→ Task description: Set down the records that follow exactly and completely.

→ Records to process:
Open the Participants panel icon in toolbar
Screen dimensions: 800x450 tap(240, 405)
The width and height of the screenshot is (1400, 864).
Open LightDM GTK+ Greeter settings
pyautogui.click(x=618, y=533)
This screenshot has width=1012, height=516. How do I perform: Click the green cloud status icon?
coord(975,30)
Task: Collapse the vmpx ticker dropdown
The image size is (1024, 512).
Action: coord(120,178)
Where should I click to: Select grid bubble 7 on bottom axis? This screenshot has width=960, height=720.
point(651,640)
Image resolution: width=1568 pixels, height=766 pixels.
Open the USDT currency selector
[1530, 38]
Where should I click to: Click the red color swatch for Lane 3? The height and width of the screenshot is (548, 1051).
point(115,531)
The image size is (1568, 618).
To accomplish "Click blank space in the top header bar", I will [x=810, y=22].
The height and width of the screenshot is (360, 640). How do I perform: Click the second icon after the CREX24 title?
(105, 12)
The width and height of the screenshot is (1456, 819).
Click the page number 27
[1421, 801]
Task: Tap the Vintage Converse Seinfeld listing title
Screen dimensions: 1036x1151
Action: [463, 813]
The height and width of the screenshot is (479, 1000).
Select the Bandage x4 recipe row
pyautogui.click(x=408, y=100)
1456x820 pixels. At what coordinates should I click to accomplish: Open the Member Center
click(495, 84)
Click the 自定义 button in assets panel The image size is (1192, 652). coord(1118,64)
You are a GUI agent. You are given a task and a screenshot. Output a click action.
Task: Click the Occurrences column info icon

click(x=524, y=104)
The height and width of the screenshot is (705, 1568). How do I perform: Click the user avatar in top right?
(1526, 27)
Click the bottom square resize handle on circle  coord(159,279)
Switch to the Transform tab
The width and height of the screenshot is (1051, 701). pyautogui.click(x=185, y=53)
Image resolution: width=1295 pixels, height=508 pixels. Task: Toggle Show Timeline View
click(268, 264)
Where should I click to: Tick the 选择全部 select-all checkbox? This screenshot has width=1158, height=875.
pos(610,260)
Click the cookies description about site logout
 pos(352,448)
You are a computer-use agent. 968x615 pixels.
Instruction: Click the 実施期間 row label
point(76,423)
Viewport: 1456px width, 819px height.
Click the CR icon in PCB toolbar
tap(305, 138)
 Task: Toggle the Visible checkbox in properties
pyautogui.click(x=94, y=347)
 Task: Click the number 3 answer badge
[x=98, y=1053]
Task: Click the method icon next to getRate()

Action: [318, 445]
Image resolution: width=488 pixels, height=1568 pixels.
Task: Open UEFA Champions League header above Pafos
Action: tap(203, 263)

→ Solution below:
Open the Participants panel icon in toolbar
Screen dimensions: 800x450 tap(240, 405)
The width and height of the screenshot is (1400, 864).
Open LightDM GTK+ Greeter settings
pyautogui.click(x=618, y=533)
This screenshot has width=1012, height=516. How do I perform: Click the green cloud status icon?
coord(975,30)
Task: Collapse the vmpx ticker dropdown
The image size is (1024, 512).
Action: coord(120,178)
Where should I click to: Select grid bubble 7 on bottom axis? This screenshot has width=960, height=720.
point(651,640)
Image resolution: width=1568 pixels, height=766 pixels.
Open the USDT currency selector
[1530, 38]
Where should I click to: Click the red color swatch for Lane 3? The height and width of the screenshot is (548, 1051).
point(115,531)
The image size is (1568, 618).
To accomplish "Click blank space in the top header bar", I will [x=810, y=22].
The height and width of the screenshot is (360, 640). How do I perform: Click the second icon after the CREX24 title?
(105, 12)
The width and height of the screenshot is (1456, 819).
Click the page number 27
[1421, 801]
Task: Tap the Vintage Converse Seinfeld listing title
Screen dimensions: 1036x1151
Action: [463, 813]
The height and width of the screenshot is (479, 1000).
Select the Bandage x4 recipe row
pyautogui.click(x=408, y=100)
1456x820 pixels. At what coordinates should I click to accomplish: Open the Member Center
click(495, 84)
Click the 自定义 button in assets panel The image size is (1192, 652). coord(1118,64)
You are a GUI agent. You are given a task and a screenshot. Output a click action.
Task: Click the Occurrences column info icon

click(x=524, y=104)
The height and width of the screenshot is (705, 1568). How do I perform: Click the user avatar in top right?
(1526, 27)
Click the bottom square resize handle on circle  coord(159,279)
Switch to the Transform tab
The width and height of the screenshot is (1051, 701). pyautogui.click(x=185, y=53)
Image resolution: width=1295 pixels, height=508 pixels. Task: Toggle Show Timeline View
click(268, 264)
Where should I click to: Tick the 选择全部 select-all checkbox? This screenshot has width=1158, height=875.
pos(610,260)
Click the cookies description about site logout
 pos(352,448)
You are a computer-use agent. 968x615 pixels.
Instruction: Click the 実施期間 row label
point(76,423)
Viewport: 1456px width, 819px height.
Click the CR icon in PCB toolbar
tap(305, 138)
 Task: Toggle the Visible checkbox in properties
pyautogui.click(x=94, y=347)
 Task: Click the number 3 answer badge
[x=98, y=1053]
Task: Click the method icon next to getRate()

Action: [318, 445]
Image resolution: width=488 pixels, height=1568 pixels.
Task: Open UEFA Champions League header above Pafos
Action: tap(203, 263)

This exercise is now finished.